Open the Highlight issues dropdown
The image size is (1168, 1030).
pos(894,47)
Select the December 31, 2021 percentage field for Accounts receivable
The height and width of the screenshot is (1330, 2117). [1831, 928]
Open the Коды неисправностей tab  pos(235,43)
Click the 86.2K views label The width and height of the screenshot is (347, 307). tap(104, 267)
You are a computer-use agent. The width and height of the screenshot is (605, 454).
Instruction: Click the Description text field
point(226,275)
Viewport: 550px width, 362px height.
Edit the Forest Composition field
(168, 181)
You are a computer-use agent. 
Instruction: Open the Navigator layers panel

*WORK INSTRUCTION*:
Each entry in the data should be restated exactly as it was written.

*SOLVED PROBLEM*:
Open the Highlight issues dropdown
The image size is (1168, 1030).
pos(894,47)
Select the December 31, 2021 percentage field for Accounts receivable
The height and width of the screenshot is (1330, 2117). [1831, 928]
Open the Коды неисправностей tab  pos(235,43)
Click the 86.2K views label The width and height of the screenshot is (347, 307). tap(104, 267)
You are a computer-use agent. The width and height of the screenshot is (605, 454).
Instruction: Click the Description text field
point(226,275)
Viewport: 550px width, 362px height.
Edit the Forest Composition field
(168, 181)
You are a computer-use agent. 
Instruction: Open the Navigator layers panel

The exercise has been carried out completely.